Volunteers show compassion for dying people, families

Courtesy of Catholic Courier | By Jennifer Burke | Published 10.27.2022 | Posted 11.17.2022

Leah Fletcher started volunteering at Teresa House in Geneseo in 2004. The two-bedroom, comfort-care home was seeking volunteers, and Fletcher thought she could do clerical work there during the day while her children were in school.

But she wasn’t sure she wanted direct contact with residents of the home for the dying, which she feared might be depressing. The opposite turned out to be true, however, said Fletcher, who has served as director of the house since 2016.

“I just found it to be very uplifting,” Fletcher said. “It is sad when somebody passes away and you do get attached to them. But there’s so much caring and so much love here that you feel anything you can do to help is a blessing to the residents and their families.”

The comfort-care home’s model developed in Rochester, has spread throughout the state

The loving atmosphere Fletcher described is created by volunteers who care both for the residents of comfort-care homes and the residents’ families, according to Pat Bomba, a doctor of geriatric and internal medicine and a parishioner at Church of the Transfiguration in Pittsford. Comfort-care homes are places that provide compassionate care for the dying — care that neither hastens nor prevents death, according to Bomba, who was senior medical director of geriatrics and palliative care for Excellus BlueCross BlueShield until her retirement in July 2021.

These homes typically employ a nurse or doctor, but the majority of the residents’ care is provided by volunteers at no cost to the patient or family,” according to CompassionandSupport.org, an online resource put together by Bomba’s team at Excellus.

The concept of the comfort-care home was born when Mount Carmel House opened in Rochester in 1984. Other homes modeled after this two-bed operation soon sprang up throughout the region, and today nearly two dozen comfort-care homes operate in the 12 counties comprised by the Diocese of Rochester. The popularity of these homes has spread, and they have begun to appear outside of the Rochester region.

“Other areas of the state have developed this model based on what’s happening in Rochester,” Bomba added. “The comfort-care homes are a real blessing in our community, particularly for individuals who either have no one to care for them, no family, or their care needs are beyond what the family can do at home.”

Volunteers are at the heart of comfort-care homes, caring for residents and family members alike

Volunteers are able to provide an experience of family to residents who may not have biological family members present, Bomba added. Through their work, volunteers are able to live out Jesus’ call to visit the sick, which is one of the seven corporal works of mercy.

Comfort-care homes also provide a respite for family members who have been caring for a dying loved one, Fletcher added. Freeing family members of the responsibilities of caregiving enables them to spend quality time with their dying loved ones, she noted.

“They can just be families. They can sit and be present and talk and do all that kind of stuff and not have to worry about trying to get their medications on time,” Fletcher said.

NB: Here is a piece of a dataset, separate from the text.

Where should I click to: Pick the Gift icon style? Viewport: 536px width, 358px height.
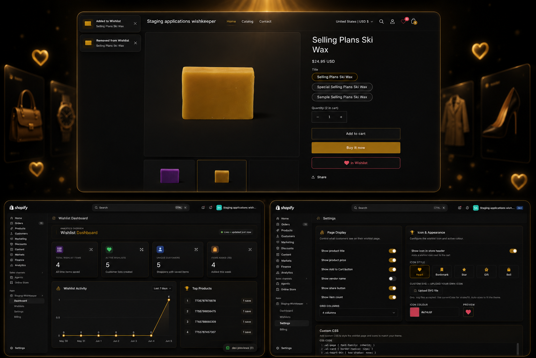click(486, 271)
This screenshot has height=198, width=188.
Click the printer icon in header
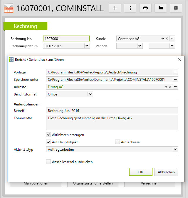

Of course, family members remain free to participate as much as they wish in their loved ones’ care, added Karen Walker, executive director of Keuka Comfort Care Home in Penn Yan. They’re permitted to stay overnight in a home’s extra bedrooms or use its kitchen to cook meals, but volunteers also are available to cook meals for them or just to talk, she said.

But to offer such service, the homes need volunteers willing to undertake hands-on care of residents as well as people eager to take on more run-of-the-mill tasks.

“You could be answering the phone, running to get more gloves, washing clothes or towels, watering plants, mopping, dusting, whatever it takes to maintain a house,” Walker said.

Volunteering at comfort-care homes changes people for the better

Especially at first, some volunteers are intimidated by the thought of physically caring for residents, Walker and Fletcher agreed. Others want to be involved in such care, particularly if they’ve learned through experiencing the deaths of loved ones exactly how valuable such compassionate care is at the end of life, Bomba said.

Regardless of what initially prompted them to get involved, many volunteers find themselves changed by their experiences, Walker and Fletcher said. Working so closely with families preparing to say goodbye to loved ones often makes volunteers more grateful for what they have in their own lives, Walker said.

Caring for the dying and their families also seems to make people more patient, and more likely to feel empathy for others, Fletcher said.

“I think they may feel that they are better prepared for dealing with death and dying in their own lives,” she added. “Sometimes that can be a scary thought, and maybe it takes (the fear) away a little bit.”